Formal API

The formal API of Chairmarks is defined by the docstrings of public symbols. Any behavior promised by these docstrings should remain in all future non-breaking releases and any deviation is a bug. Specific display behavior is not part of the API.

struct Sample
    evals              ::Float64 # The number of times the benchmark was evaluated for this sample.
    time               ::Float64 # The average time taken to run the sample, in seconds per evaluation.
    allocs             ::Float64 # The average number of allocations made per evaluation
    bytes              ::Float64 # The average number of bytes allocated per evaluation
    gc_fraction        ::Float64 # The fraction of time spent in garbage collection (0.0 to 1.0)
    compile_fraction   ::Float64 # The fraction of time spent compiling (0.0 to 1.0)
    recompile_fraction ::Float64 # The fraction of compile time which was, itself, recompilation (0.0 to 1.0)
    warmup             ::Float64 # Whether this sample had a warmup run before it (1.0 = yes. 0.0 = no).
    checksum           ::Float64 # A checksum based on the values returned by the benchmarked function
    ...more fields may be added...

A struct representing a single sample of a benchmark.

@b returns a composite sample formed by taking the field-wise minimum of the measured samples. More fields may be added in the future as more information becomes available.

struct Benchmark
    ...more fields may be added...

A struct representing a complete benchmark result. Returned by @be.

More fields may be added in the future to represent non sample specific information.

The functions minimum and maximum are defined field wise on Benchmark objects and return Samples. On Julia 1.9 and above, the functions Statistics.median, Statistics.mean, and Statistics.quantile are also defined field wise on Benchmark objects and return Samples.

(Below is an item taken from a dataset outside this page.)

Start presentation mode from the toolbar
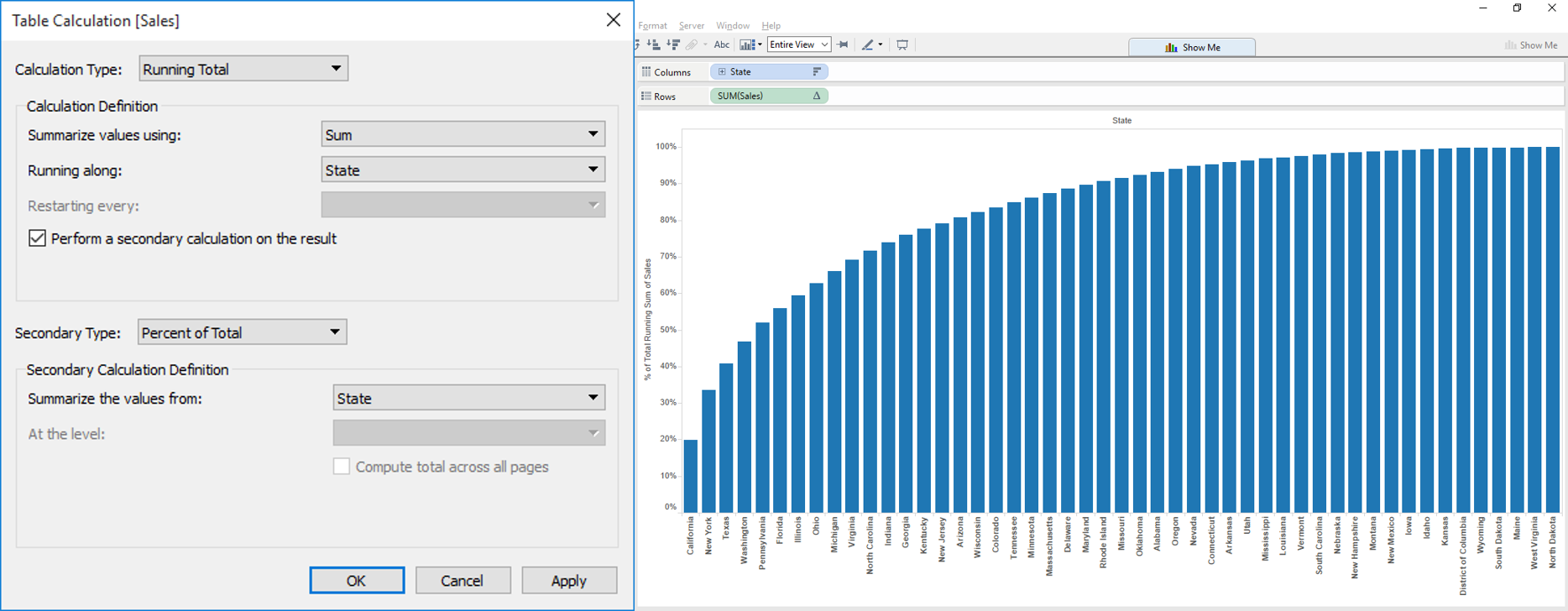1568x611 pixels. [902, 45]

julia> @be eval(:(for _ in 1:10; sqrt(rand()); end))
Benchmark: 15 samples with 1 evaluation
min    4.307 ms (3608 allocs: 173.453 KiB, 92.21% compile time)
median 4.778 ms (3608 allocs: 173.453 KiB, 94.65% compile time)
mean   6.494 ms (3608 allocs: 173.453 KiB, 94.15% compile time)
max    12.021 ms (3608 allocs: 173.453 KiB, 95.03% compile time)

julia> minimum(ans)
4.307 ms (3608 allocs: 173.453 KiB, 92.21% compile time)
@b [[init] setup] f [teardown] keywords...

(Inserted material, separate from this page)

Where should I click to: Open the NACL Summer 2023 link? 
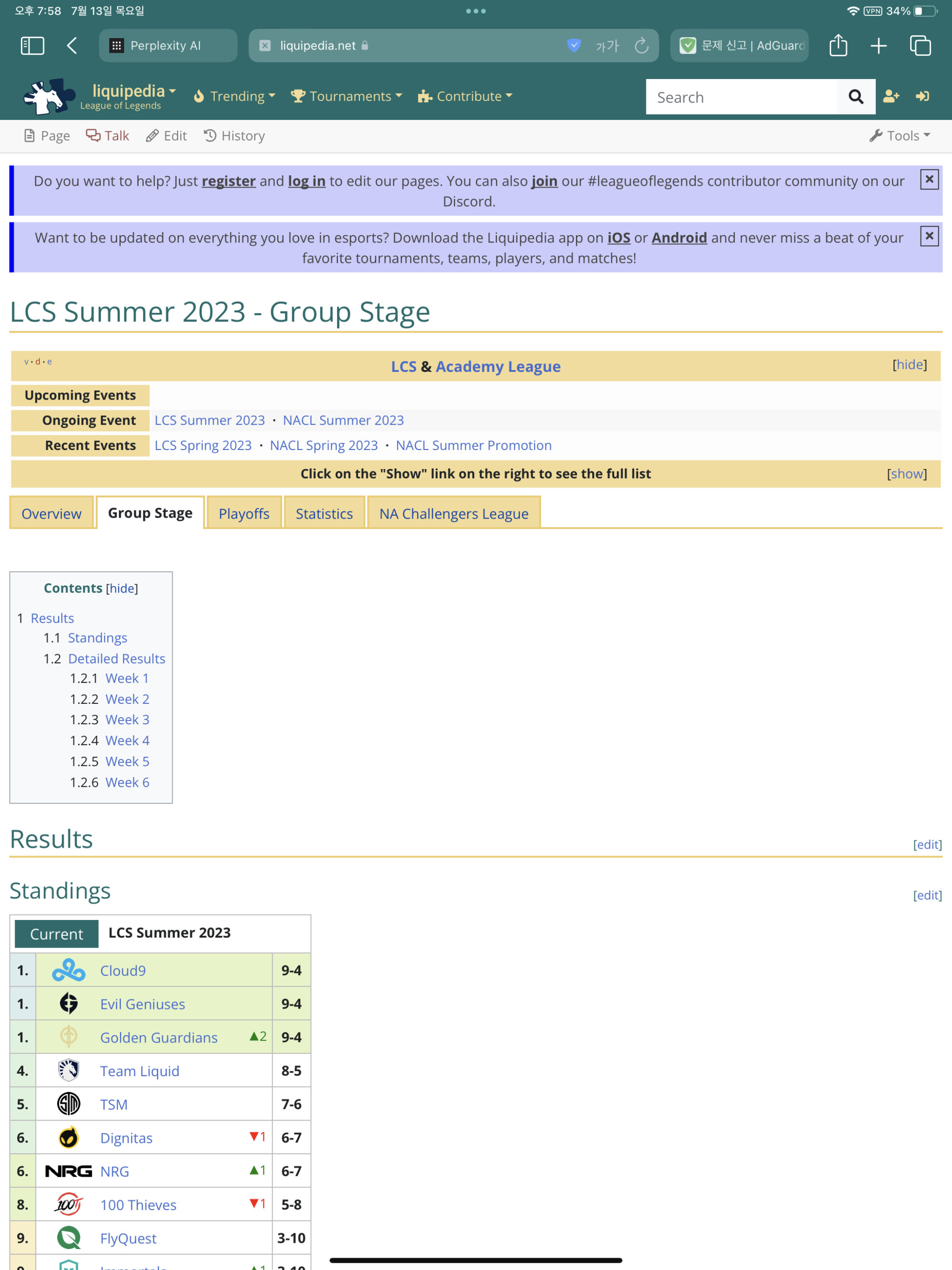click(x=343, y=420)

Benchmark f and return the fastest Sample.

Use @be for full results.

@b args... is equivalent to minimum(@b args...). See the docstring for @be for more information.

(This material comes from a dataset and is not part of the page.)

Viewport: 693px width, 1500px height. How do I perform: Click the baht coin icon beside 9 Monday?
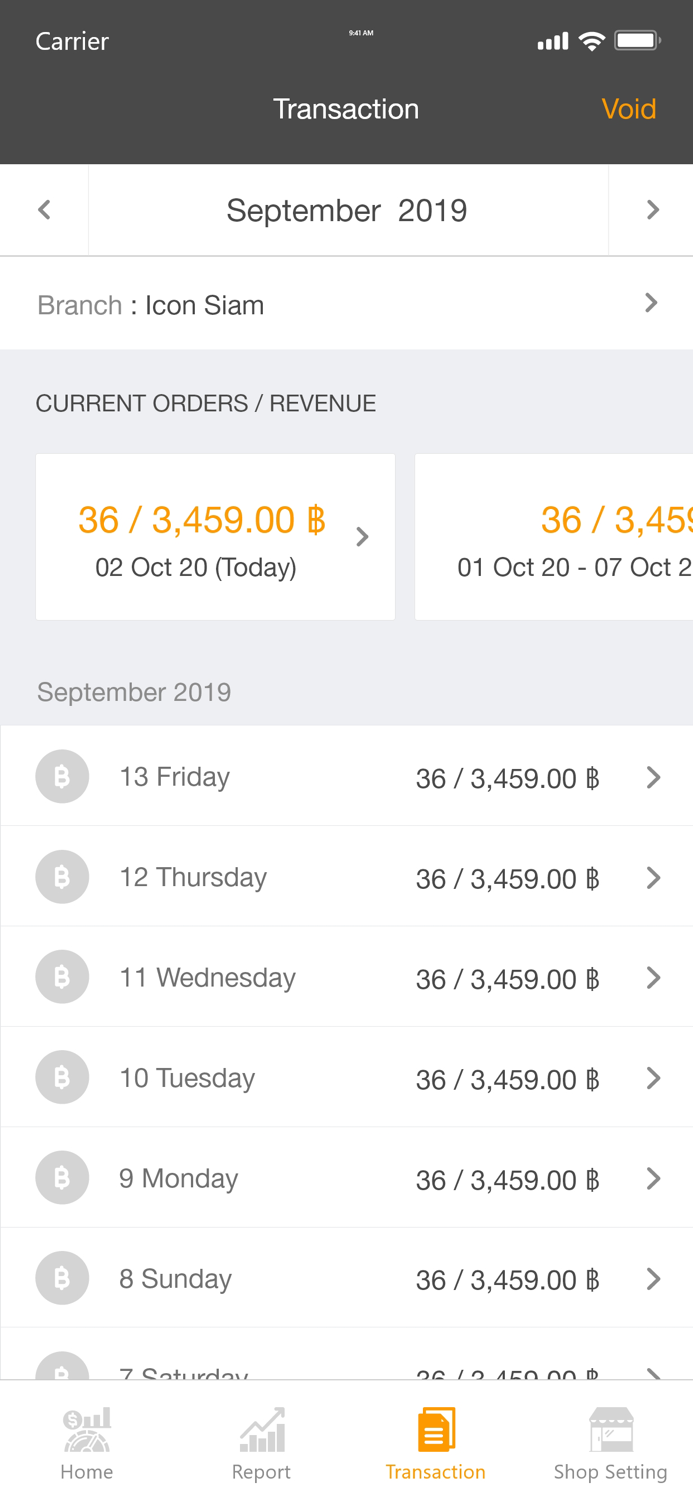click(62, 1177)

julia> @b rand(10000) # Benchmark a function
5.833 μs (2 allocs: 78.172 KiB)

julia> @b rand hash # How long does it take to hash a random Float64?
1.757 ns

julia> @b rand(1000) sort issorted(_) || error() # Simultaneously benchmark and test
11.291 μs (3 allocs: 18.062 KiB)

julia> @b rand(1000) sort! issorted(_) || error() # BAD! This repeatedly resorts the same array!
1.309 μs (0.08 allocs: 398.769 bytes)

julia> @b rand(1000) sort! issorted(_) || error() evals=1 # Specify evals=1 to ensure the function is only run once between setup and teardown
10.041 μs (2 allocs: 10.125 KiB)

julia> @b rand(10) _ sort!∘rand! issorted(_) || error() # Or, include randomization in the benchmarked function and only allocate once
120.536 ns

julia> @b (x = 0; for _ in 1:50; x = hash(x); end; x) # We can use arbitrary expressions in any position in the pipeline, not just simple functions.
183.871 ns

julia> @b (x = 0; for _ in 1:5e8; x = hash(x); end; x) # This runs for a long time, so it is only run once (with no warmup)
2.447 s (without a warmup)
@be [[init] setup] f [teardown] keywords...

Benchmark f and return the results as a Benchmark.

Use @b for abbreviated results.

Positional argument pipeline syntax

The four positional arguments form a pipeline with the return value of each passed as an argument to the next. Consequently, the first expression in the pipeline must be a nullary function. If you use a symbol like rand, it will be interpreted as a function and called normally. If you use any other expression, it will be interpreted as the body of a nullary function. For example in @be rand(10) the function being benchmarked is () -> rand(10).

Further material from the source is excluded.